Tous les prisonniers se découvrirent en signe de satisfaction et de respect pour l'arrêt qui venait d'être exécuté d'une manière si tragique.
Les Anglais apprirent bientôt cette exécution. Ivon ne perdit pas cependant sa place de maître cook; car il faut dire à la louange de nos ennemis, que s'ils se servaient quelquefois des traîtres qu'ils parvenaient à rencontrer dans nos rangs, contre nous, ils ne nous réduisaient pas au moins à la honte de les respecter, ni au désespoir de les épargner. Le commandant de la prison, à qui les geôliers rapportèrent l'événement du _Pré_, leur répondit: «A leur place, j'en aurais fait autant, et à la mienne, chacun d'eux ferait ma réponse.»
Selon les pronostics des anciens prisonniers, qui savaient la bienveillance que commençait à me témoigner, la femme du commissaire de la prison, je ne pouvais guère tarder à recevoir des marques efficaces de la protection de cette dame, dont le coeur s'était montré déjà fort compatissant pour quelques uns des plus jolis garçons du _Pré_.
Peu de jours, en effet, après notre malheureuse tentative d'évasion, le commissaire me fit demander, à ma grande surprise. Je croyais que c'était pour me remettre quelques lettres de France, arrivées par les parlementaires, qui, alors, entretenaient encore des communications entre les deux pays. Il s'agissait de tout autre chose.
--Savez-vous écrire? me demanda M. Milliken, en assez bon français.

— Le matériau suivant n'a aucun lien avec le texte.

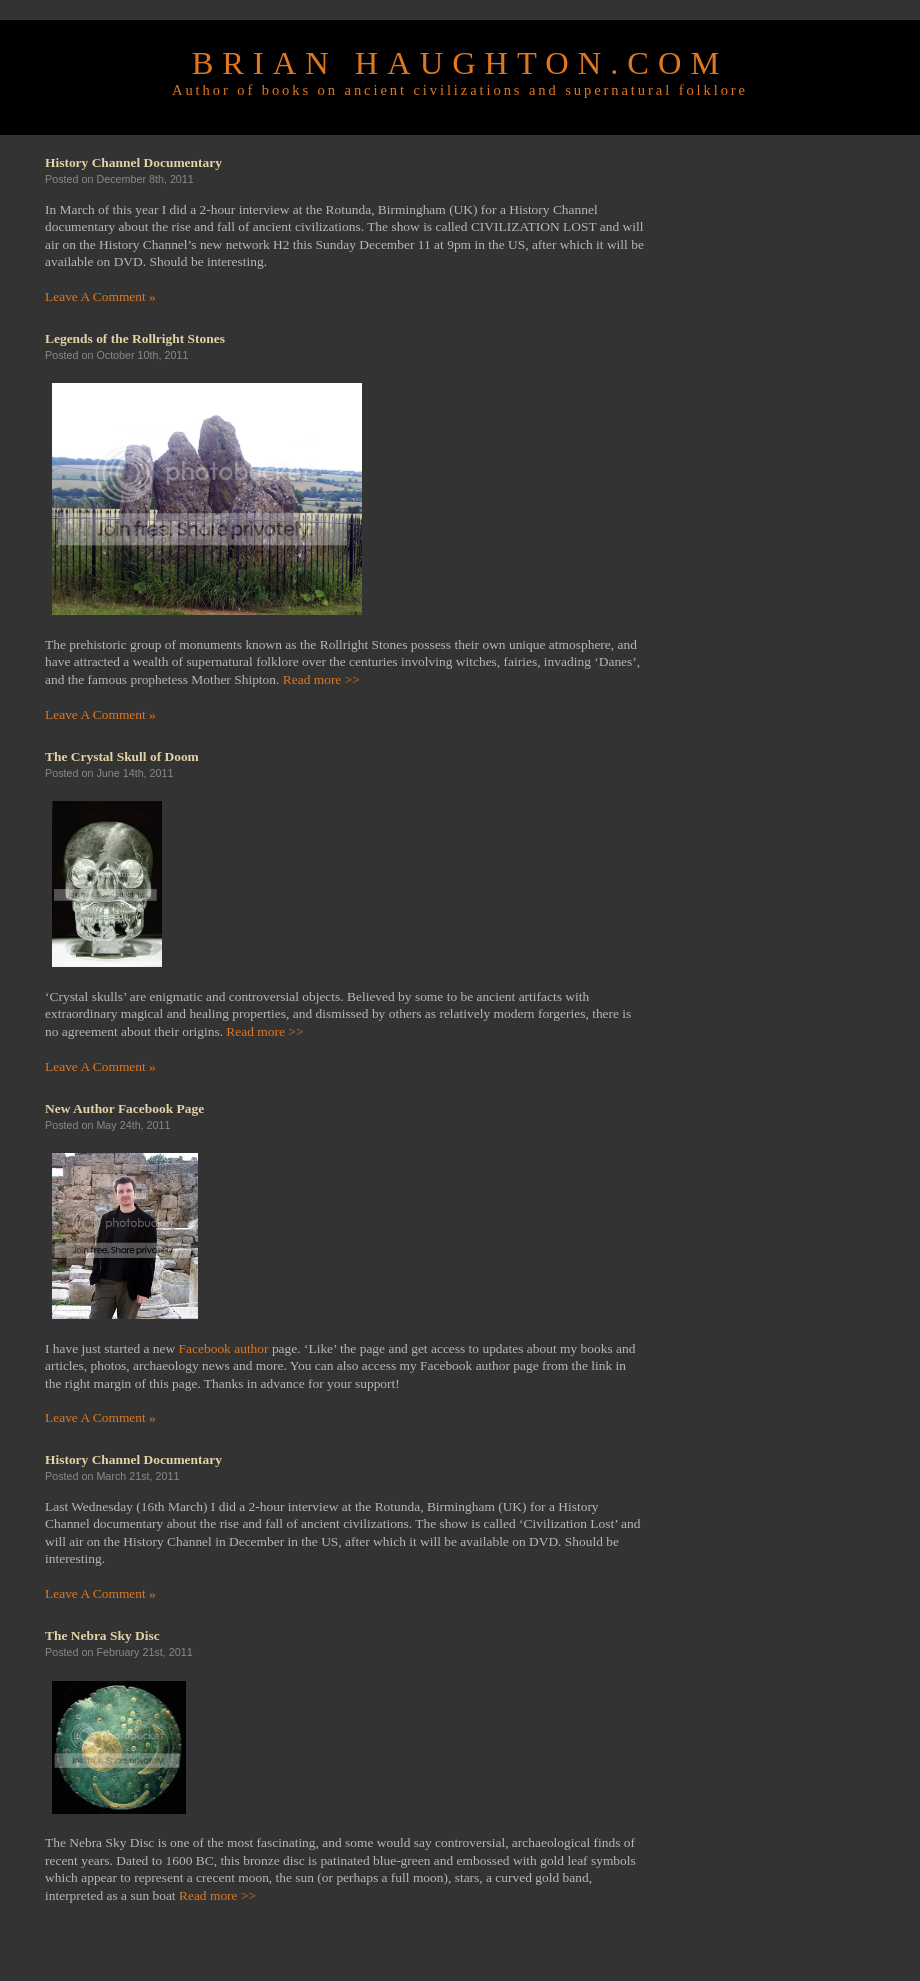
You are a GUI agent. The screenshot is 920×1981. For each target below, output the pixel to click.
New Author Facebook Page (124, 1108)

--Oui, monsieur le commissaire.
--Voyons, tracez-moi quelques lignes sur ce papier.
Le commissaire trouva que j'avais une assez belle main. Il me dit qu'ayant besoin d'un commis pour tenir le rôle des prisonniers, il obtiendrait, comme il l'avait fait déjà pour quelques jeunes gens, la permission du commandant, de m'employer dans ses bureaux, et que je n'entrerais dans la prison que pour y coucher; mais que, du reste, je resterais soumis à la surveillance, qui ne permettait pas aux Français de sortir de l'enceinte des murs. J'acceptai, avec reconnaissance, une proposition qui devait adoucir les momens d'une captivité dont je n'entrevoyais pas encore le terme.
Le lendemain de mon entrevue avec le commissaire, je fus installé près de lui, à une petite table, sur laquelle on me fit copier des rôles nominatifs. A l'heure du dîner, une jolie femme de chambre m'apporta quelques friands morceaux sur lesquels je jugeai décent de ne pas assouvir mon appétit, déjà trop excité par le jeûne et le régime de la prison. Quelques jours se passèrent ainsi. Le soir, je rentrais dans le _Pré_, pour en sortir le lendemain matin, et continuer une besogne qui commençait à m'ennuyer. Mais un pressentiment, qui ne fut pas trompé, me faisait entrevoir, vaguement, le moment où quelque incident heureux viendrait rompre la monotonie de mes occupations.